The Fed diperkirakan akan melakukan penurunan suku bunga setidaknya satu kali pada tahun ini. Paling tidak, lanjut Denny, ada potensi penurunan di akhir tahun. “Ada perkiraan di November walaupun kita mendengar, ada kemungkinan di September," kata Denny.
Meski ada kemungkinan penurunan, BI menegaskan tetap hati-hati dan siap menyikapi apapun keputusan The Fed dengan berbagai skenario kebijakan. "Tetap artinya, tidak bisa kita wah September (turun). Kita tipikalnya hati-hati, kalau September (turun) kita senang, kalau tidak, kita juga harus siap (dengan berbagai kebijakan)," katanya.
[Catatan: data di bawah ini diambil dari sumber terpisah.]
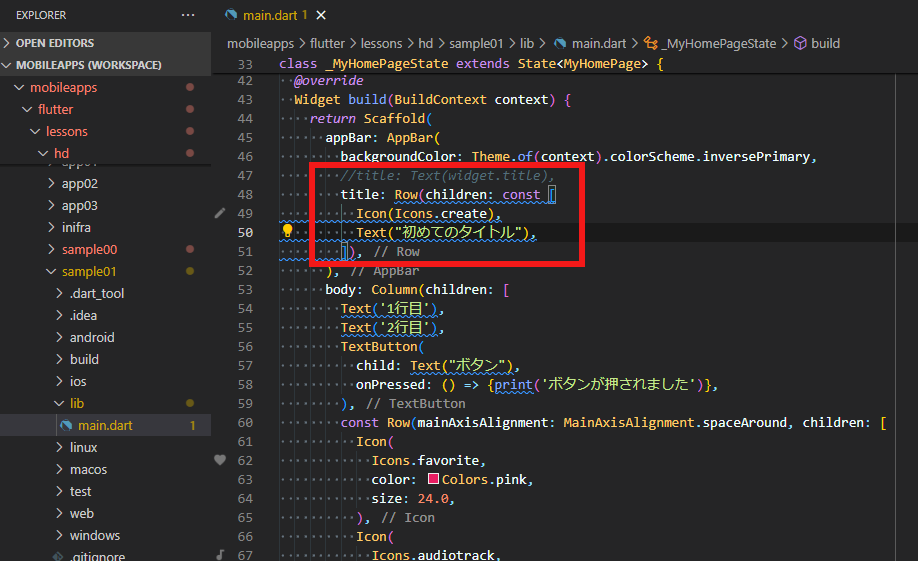The height and width of the screenshot is (561, 918).
Task: Open Explorer more actions ellipsis menu
Action: 188,15
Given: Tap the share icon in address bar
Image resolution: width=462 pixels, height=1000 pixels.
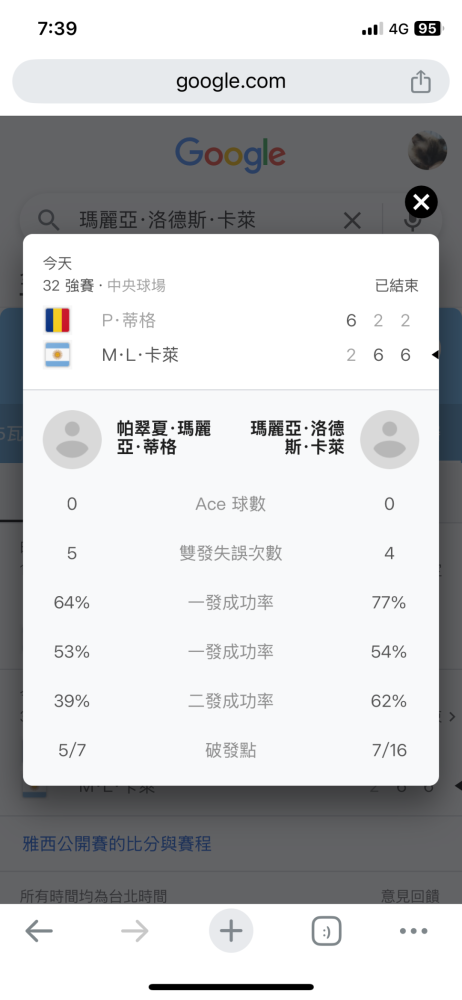Looking at the screenshot, I should (x=421, y=82).
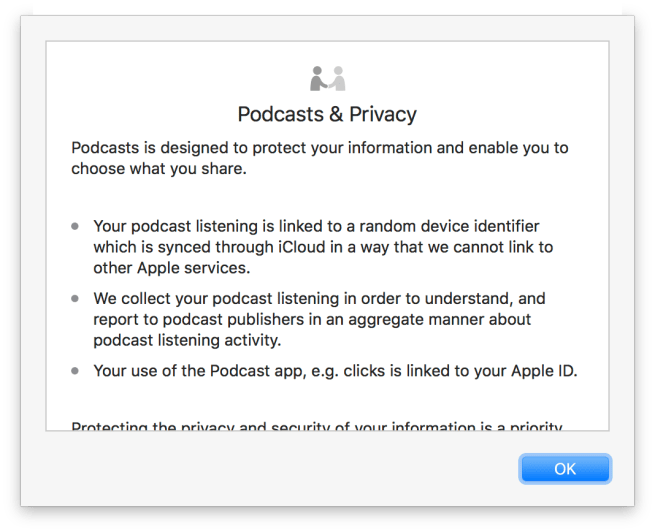Click the first bullet point dot
This screenshot has width=655, height=532.
[x=75, y=227]
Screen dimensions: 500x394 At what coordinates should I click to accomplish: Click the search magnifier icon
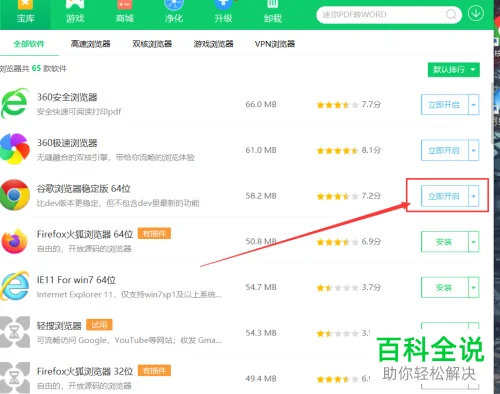tap(451, 15)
Denny melanjutkan, di periode penurunan suku bunga The Fed ini akan terjadi terjadi risk off. Negara-negara emerging market bakal ketiban aliran modal asing atau capital inflow yang lebih besar.
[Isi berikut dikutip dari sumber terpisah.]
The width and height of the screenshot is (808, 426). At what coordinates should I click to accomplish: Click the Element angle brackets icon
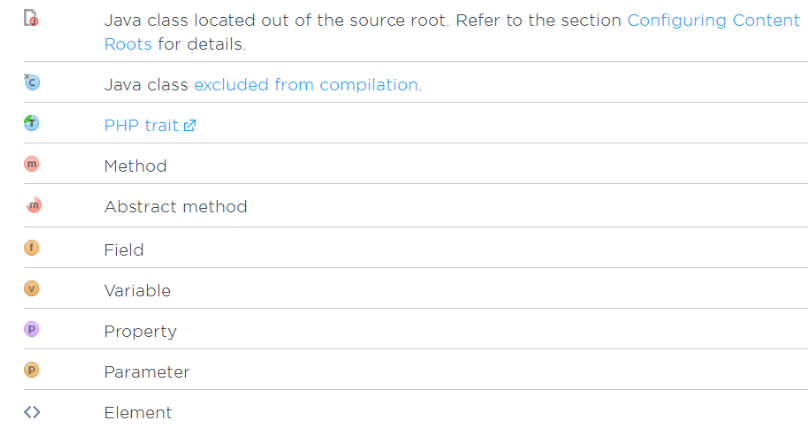tap(31, 412)
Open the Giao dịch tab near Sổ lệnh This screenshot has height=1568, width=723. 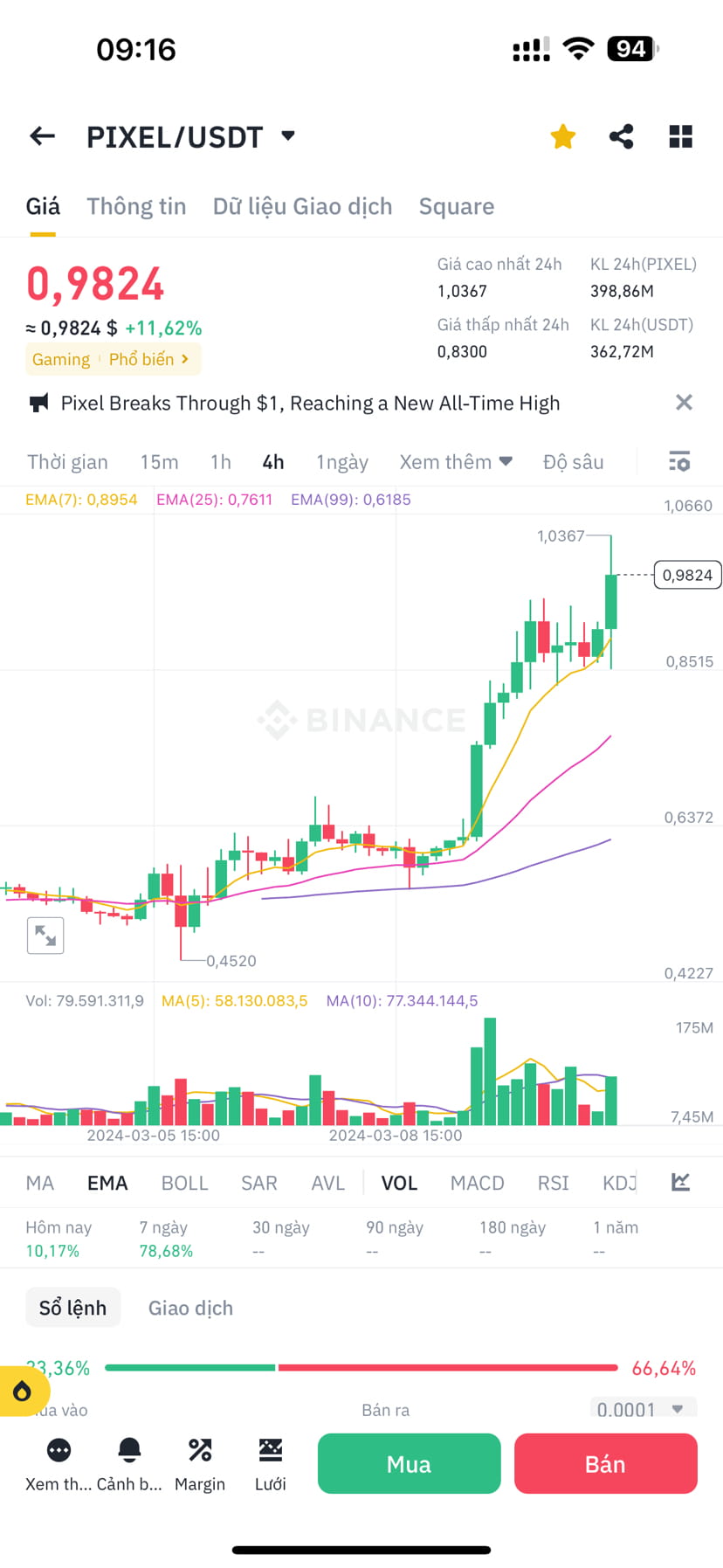pyautogui.click(x=189, y=1307)
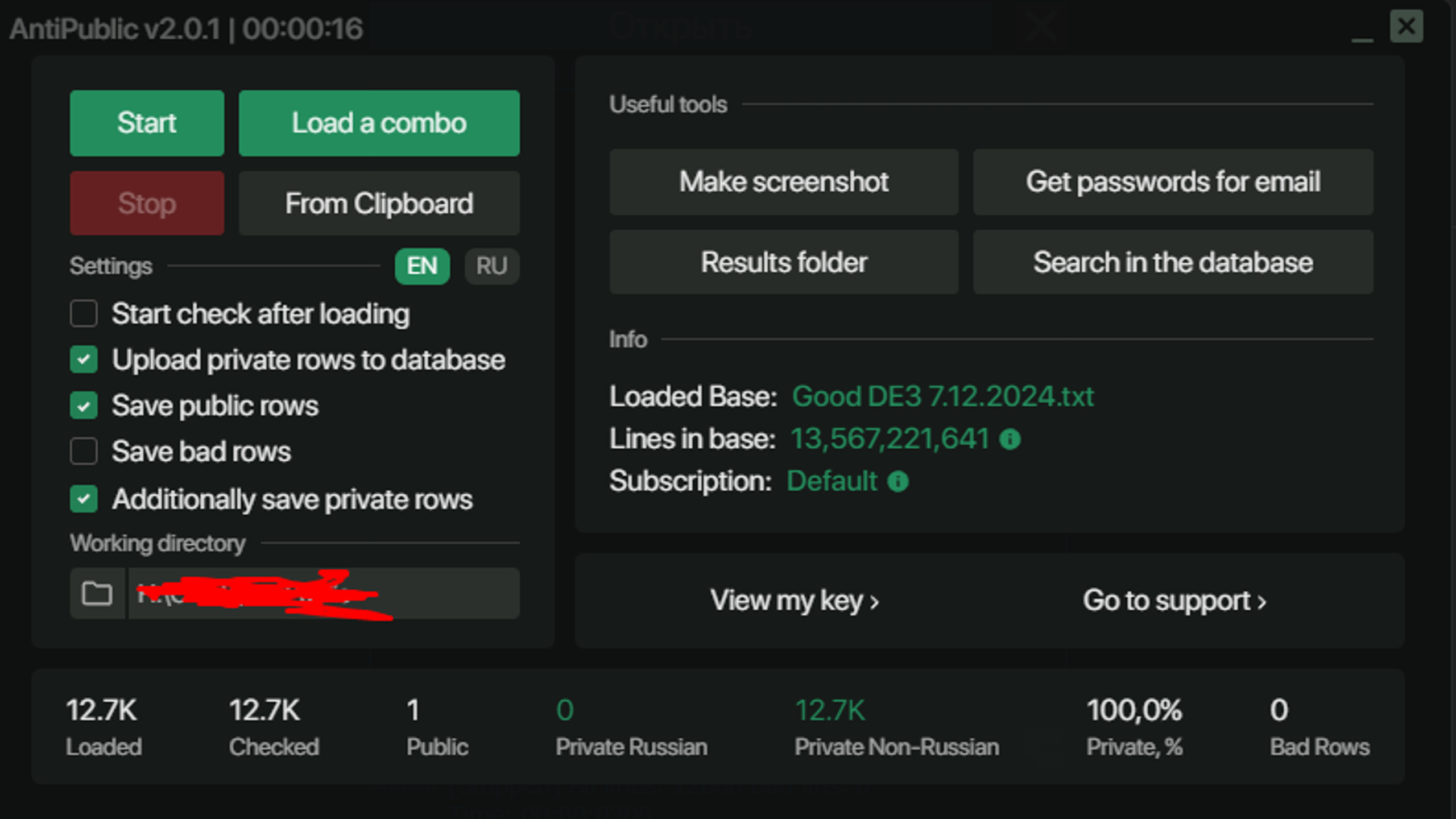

Penguatan Rupiah Terbuka Lebar
Denny melanjutkan, Indonesia memiliki Fundamental ekonomi yang kuat. Hal ini terbukti dari inflasi yang terkendali di level 2,51 persen, neraca pembayaran Indonesia yang tetap sehat, neraca perdagangan surplus, dan perekonomian yang tumbuh positif di atas 5 persen. Selain itu, cadangan devisa yang cukup tinggi sebesar 140,2 miliar dolar AS per Juni 2024,
"Dengan bacaan seperti ini, potensi penguatan Rupiah akan sangat terbuka. Kalau negara yang tidak punya fundamental ekonomi sebagus Indonesia, itu tidak akan mendapatkan capital inflow," imbuhnya.
Fundamental ekonomi Indonesia yang kuat ini juga menggambarkan bahwa koordinasi otoritas fiskal dan moneter itu cukup solid.
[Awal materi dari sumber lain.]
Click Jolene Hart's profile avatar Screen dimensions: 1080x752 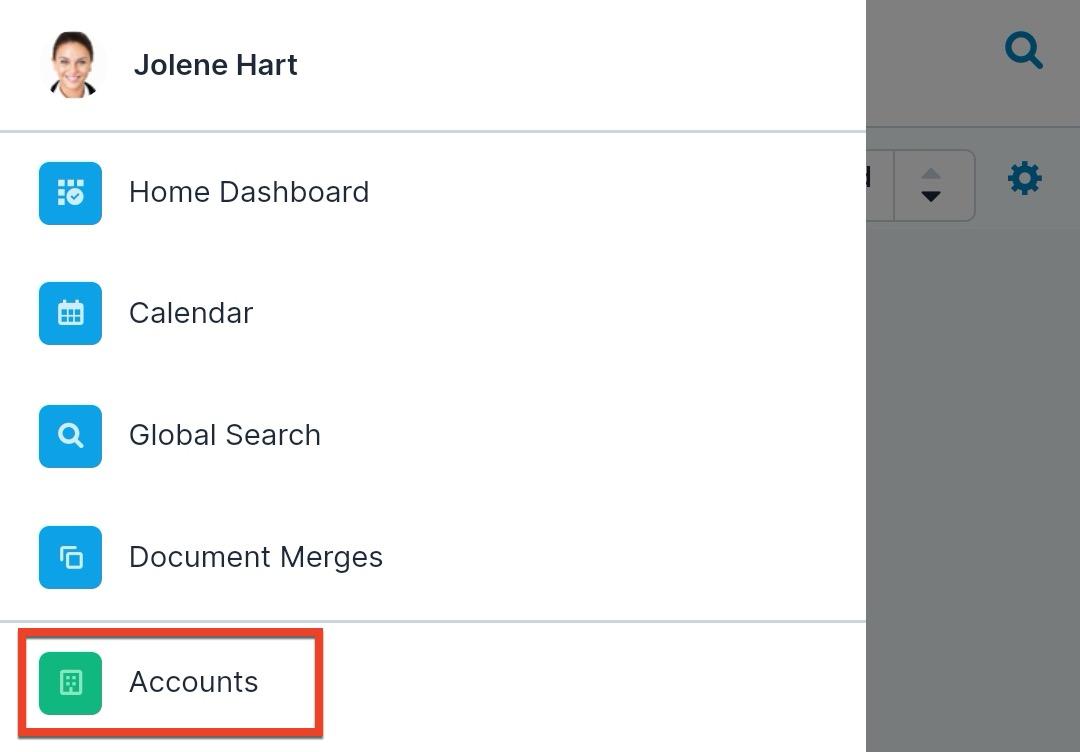(73, 65)
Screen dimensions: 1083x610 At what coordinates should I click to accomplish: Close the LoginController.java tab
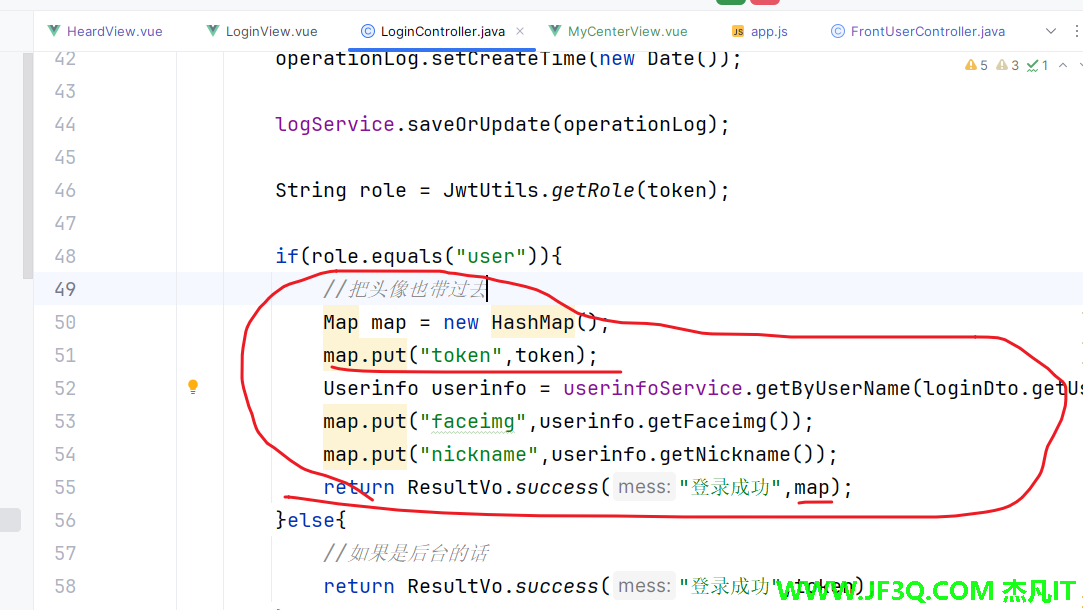[x=520, y=32]
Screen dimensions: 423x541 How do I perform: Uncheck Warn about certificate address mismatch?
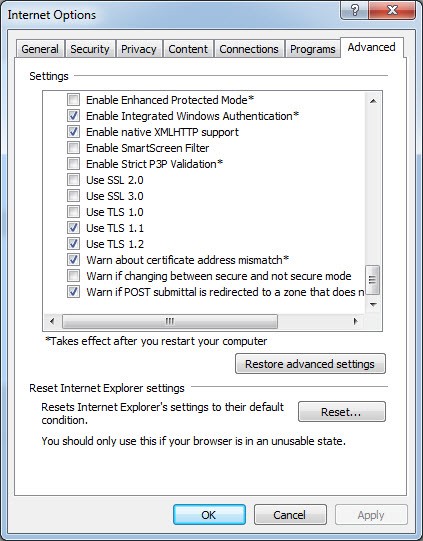pyautogui.click(x=73, y=259)
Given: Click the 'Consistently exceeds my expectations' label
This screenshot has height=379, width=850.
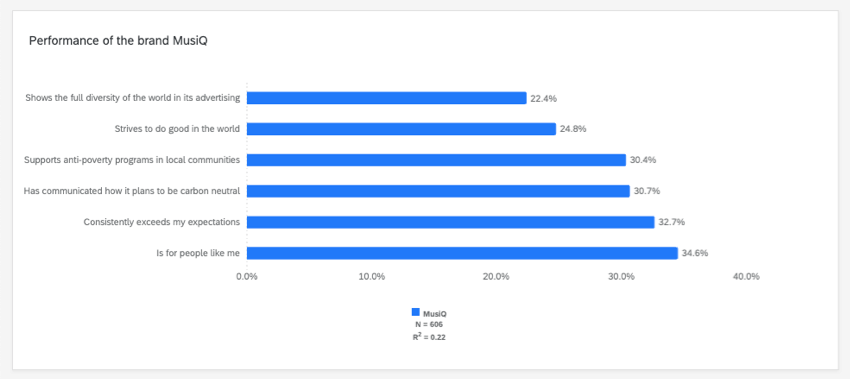Looking at the screenshot, I should 162,222.
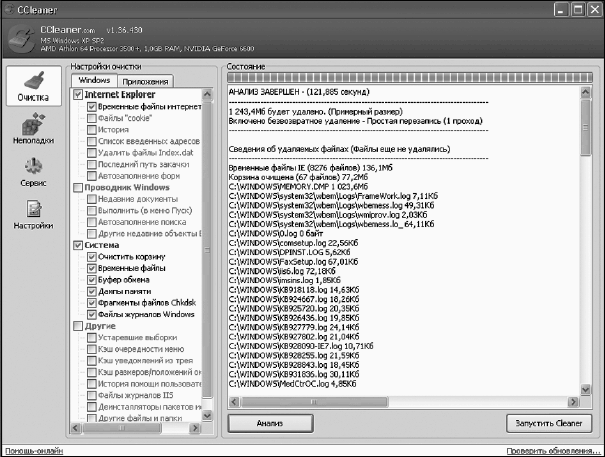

"Ini jadi modal yang cukup bagus untuk memungkinkan kita berlari kencang, ketika nanti ketidakpastian di pasar global itu rendah," katanya.
Operasi Moneter Pro Market
Denny menjelaskan, BI menjalankan kebijakan operasi moneter pro market. Dalam kebijakan ini, BI ikut mendukung pengembangan pasar uang.
"Karena ketika pasar keuangan kita berjalan dengan baik, itu akan menciptakan efisiensi di pasar uang dan sangat membantu transmisi kebijakan moneter kita," katanya.
Operasi moneter ini dilakukan melalui 4 hal. Pertama, yaitu 'product' yang dilakukan dengan berbagai instrumen, seperti Sekuritas Rupiah Bank Indonesia (SRBI), Sekuritas Valuta Asing Bank Indonesia (SVBI), Sukuk Valuta Asing Bank Indonesia (SUVBI), Repurchase Agreement (Repo) dan Domestic Non Deliverable Forward (DNDF).
Selain produk, BI juga melakukan mengatur participant yaitu primary dealer di pasar uang dan valas. Kemudian, di sisi 'price', melakukan pembentukan harga yang efisien. Lalu di 'infrastructure' dengan pengembangan Financial Market Infrastructure - Sistem Pembayaran (FMI-SP).
"Dengan berbagai bauran kebijakan Gubernur, kami meyakini di triwulan 4 (penguatan rupiah) akan lebih dari ini. Kita akan lihat inflow dan ketidakstabilan global akan mulai membaik," katanya.
Memang, lanjut Denny, rupiah secara year to date melemah di angka 4,8-4,9 persen. Namun, rupiah masih lebih terkendali pelemahannya dibanding mata uang lain.
“BI tetap komit menjaga bagaimana nilai tukar kita, terakhir kita ytd kita melemah 4,8-4,9 persen. Tapi kita lebih baik, dari Filipina dan Thailand, juga Korea won itu masih di bawah rupiah, bahkan teman-teman dari (Yen) Jepang itu juga pelemahannya cukup besar,” katanya.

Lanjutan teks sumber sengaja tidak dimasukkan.